OpenAI, Anthropic, and Block Launch Agentic AI Foundation to Standardize Autonomous Agents
OpenAI, Anthropic, and Block have launched the Agentic AI Foundation under the Linux Foundation, donating key protocols to establish open standards for AI agents that operate autonomously across tools and data sources. This initiative targets the growing fragmentation in AI agent ecosystems, where proprietary systems risk creating incompatible silos that hinder scalability and adoption. By fostering interoperability, the foundation aims to enable mix-and-match architectures, allowing developers to deploy agents without vendor lock-in.
The Agentic AI Foundation serves as a neutral hub for open source projects focused on AI agents, emphasizing safety patterns, best practices, and shared guardrails for trustworthy operations at scale. Founding members include AWS, Bloomberg, Cloudflare, and Google alongside the primary donors. Governance occurs through technical steering committees, with funding from membership dues ensuring community-driven evolution rather than corporate control.
Anthropic contributes its Model Context Protocol, or MCP, a specification for connecting AI models to external tools and data without requiring vendor-specific adapters. MCP uses a declarative format to define integrations, supporting dynamic tool invocation via standardized APIs that handle authentication and context passing. This protocol addresses current limitations in agent-tool interactions, where custom wrappers increase development overhead by up to 40% in multi-vendor environments.
Block donates Goose, an open source agent framework initially developed for internal tasks like code generation, data analysis, and documentation. Goose employs a modular architecture with pluggable components for task orchestration, leveraging large language models to execute multi-step workflows. Community contributions have already enhanced its extensibility, adding support for over 50 third-party integrations since its inception.
OpenAI provides AGENTS.md, a lightweight markdown file format that embeds instructions for AI coding tools directly in repositories. This file specifies agent behaviors, such as code review scopes or testing protocols, using YAML-like structures parsed by compatible LLMs. AGENTS.md integrates seamlessly with GitHub Actions and similar CI/CD pipelines, reducing setup time for agent-assisted development from hours to minutes.
The foundation’s goals extend to preventing “closed wall” proprietary stacks, drawing parallels to Kubernetes’ success in container orchestration. Success metrics include global adoption rates and implementation counts, with initial focus on U.S.-based enterprises where 65% of AI agent pilots fail due to interoperability issues per Gartner data. Technical working groups will prioritize protocols for agent communication, such as negotiation schemas for multi-agent collaboration.
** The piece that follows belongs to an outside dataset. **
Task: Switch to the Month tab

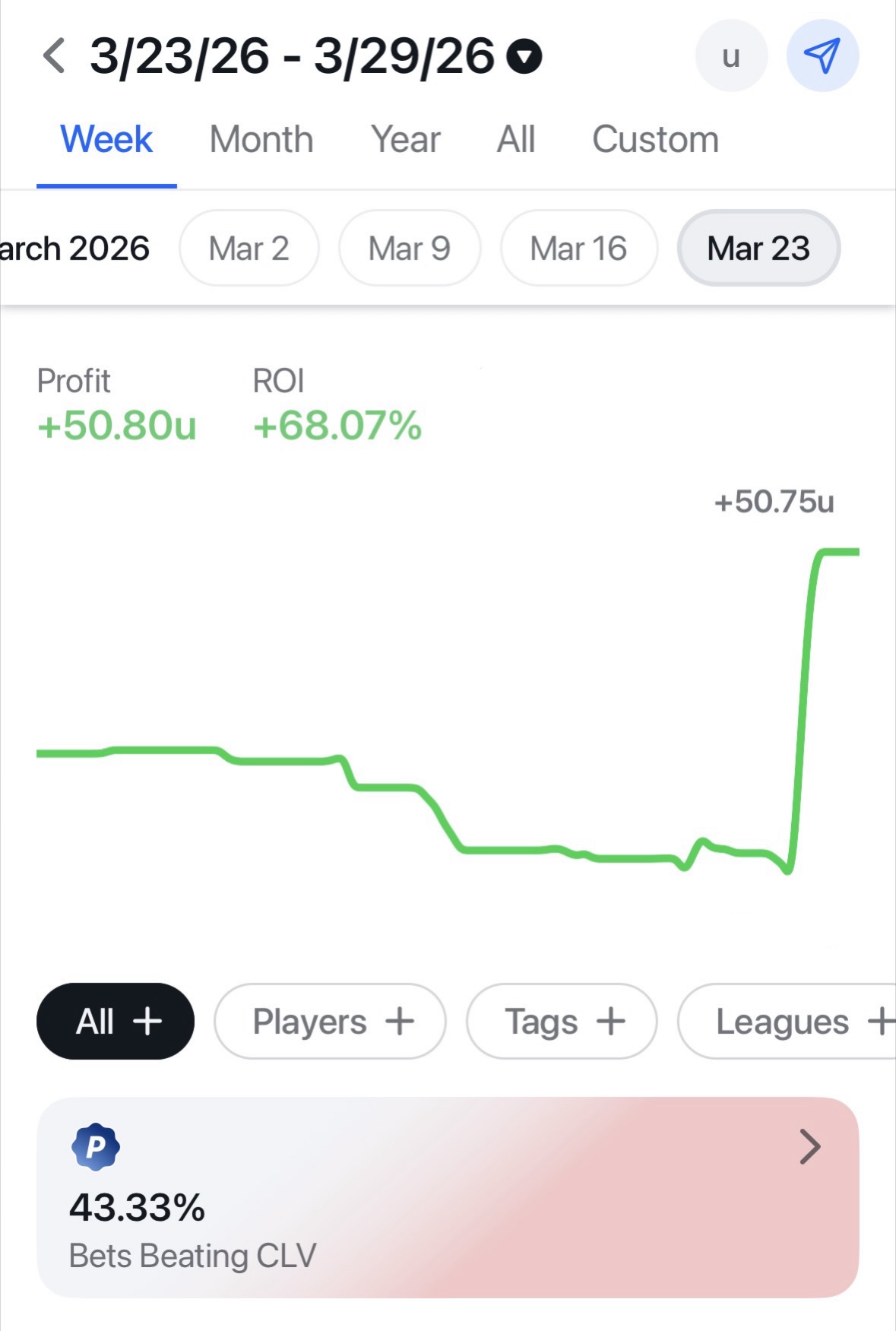Action: tap(261, 140)
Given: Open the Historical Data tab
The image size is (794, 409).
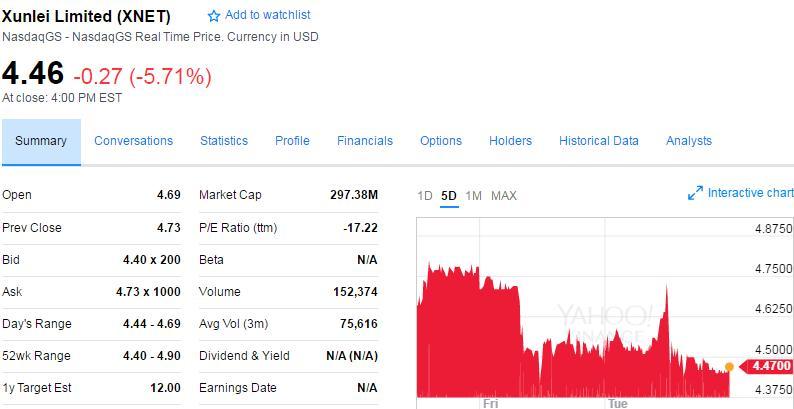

OpenAI’s Nick Cooper stated, “We need multiple protocols to negotiate, communicate, and work together to deliver value for people, and that sort of openness and communication is why it’s not ever going to be one provider, one host, one company.” Linux Foundation executive director Jim Zemlin added, “By bringing these projects together under the AAIF, we are now able to coordinate interoperability, safety patterns, and best practices specifically for AI agents.”
Anthropic’s David Soria Parra noted on MCP, “The main goal is to have enough adoption in the world that it’s the de facto standard.” Block’s Brad Axen remarked on Goose, “Getting it out into the world gives us a place for other people to come help us make it better.” These contributions position U.S. firms to lead in agentic AI, where domestic data centers process 70% of global inference workloads.
Early adopters, including fintech startups using Block’s Cash App integrations, report 25% faster deployment cycles with standardized agents. The foundation plans quarterly releases of compliance toolkits, aligning with NIST frameworks for AI risk management. As agentic systems power 40% of enterprise automation by 2027, per IDC forecasts, this collaborative effort could accelerate U.S. innovation while mitigating risks from siloed developments.
Broader implications include enhanced security through verifiable agent behaviors, reducing exploit surfaces in distributed systems. Developers gain from open benchmarks for agent performance, such as latency under 200 milliseconds for tool calls. This standardization reinforces open source dominance in AI infrastructure, benefiting U.S. startups reliant on accessible, scalable agent technologies.